> Try it:
The answer is the data below, repeated exactly, with no pictures included.

═════ Records to process

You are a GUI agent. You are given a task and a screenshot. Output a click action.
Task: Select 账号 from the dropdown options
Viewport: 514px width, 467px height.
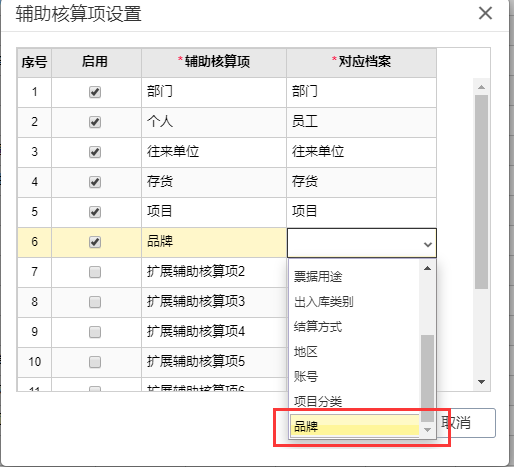(355, 376)
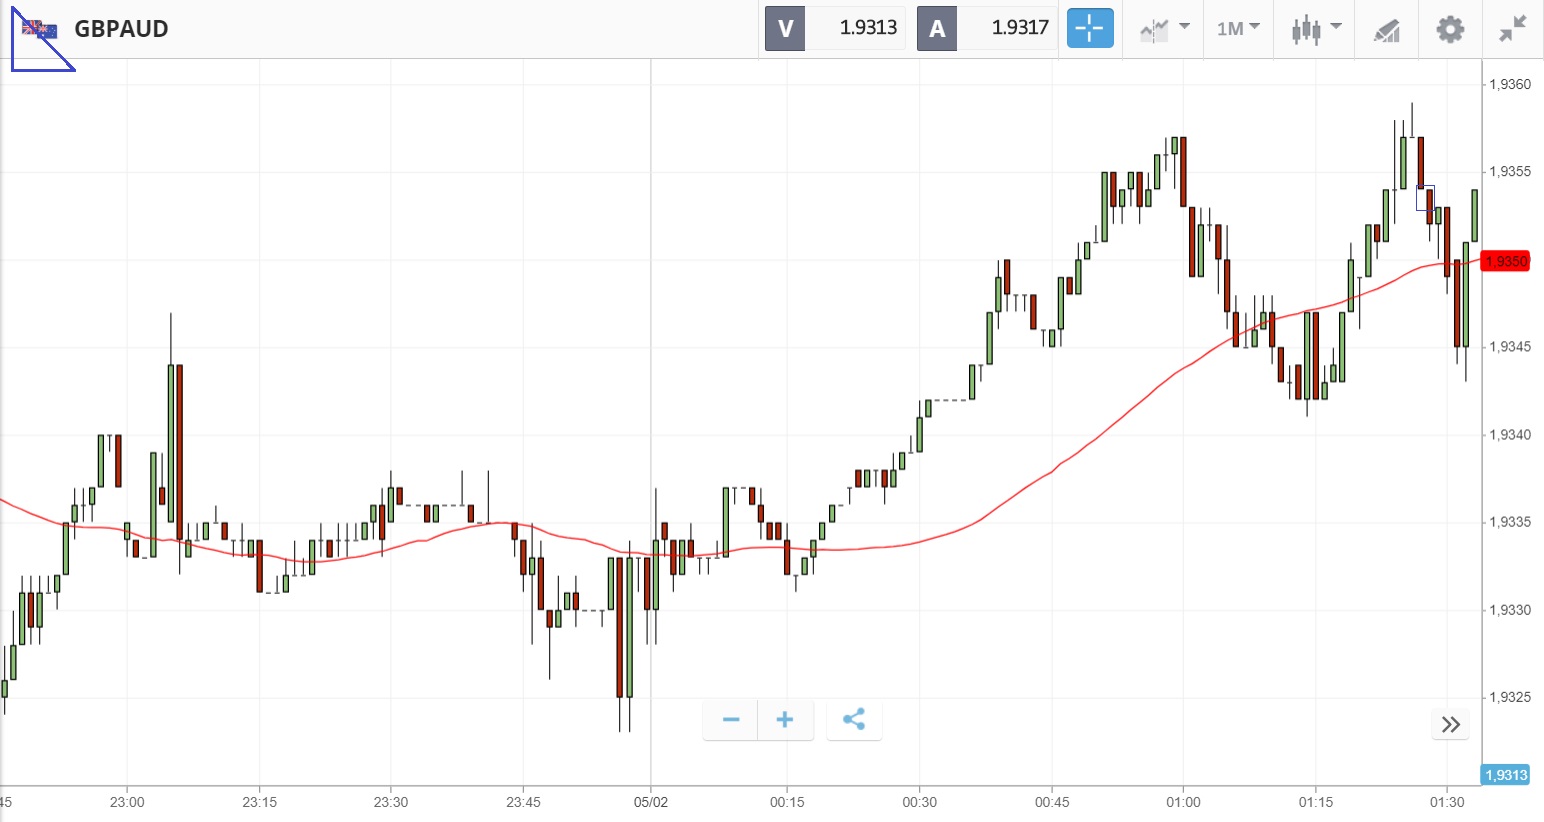Open chart settings gear
1544x822 pixels.
point(1449,29)
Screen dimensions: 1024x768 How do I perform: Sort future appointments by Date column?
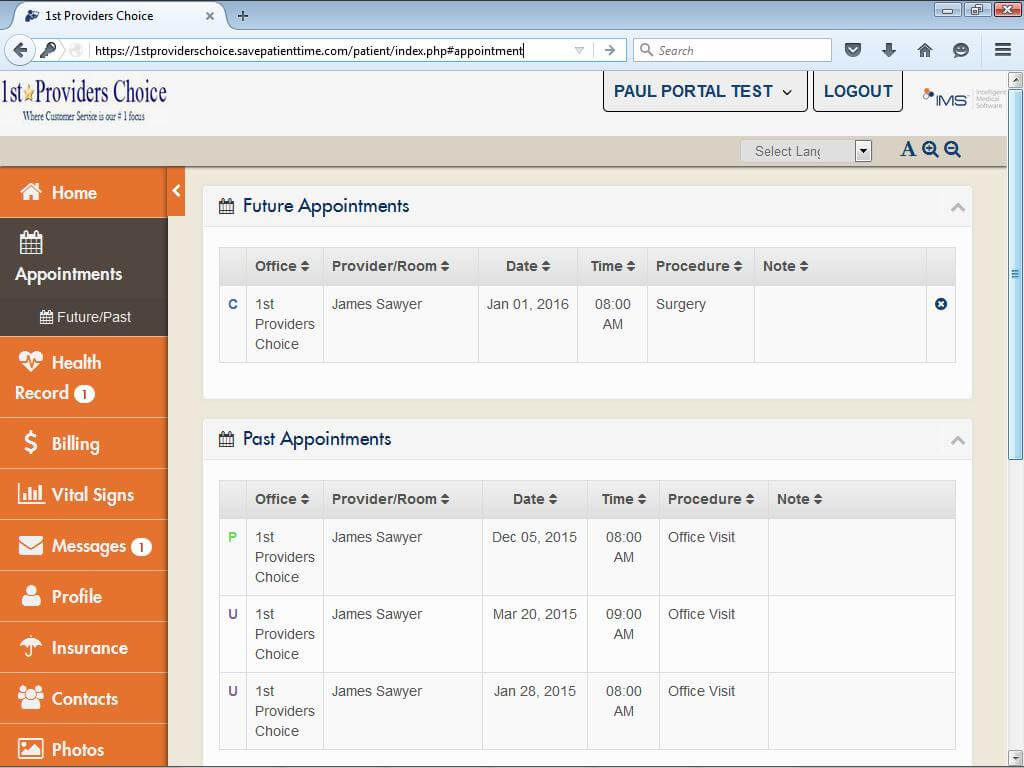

══════════

> Answer below:
You are a GUI agent. You are given a task and a screenshot. Output a click action.
Task: Select 账号 from the dropdown options
Viewport: 514px width, 467px height.
(355, 376)
Open chart settings gear
1544x822 pixels.
point(1449,29)
Screen dimensions: 1024x768 How do I perform: Sort future appointments by Date column?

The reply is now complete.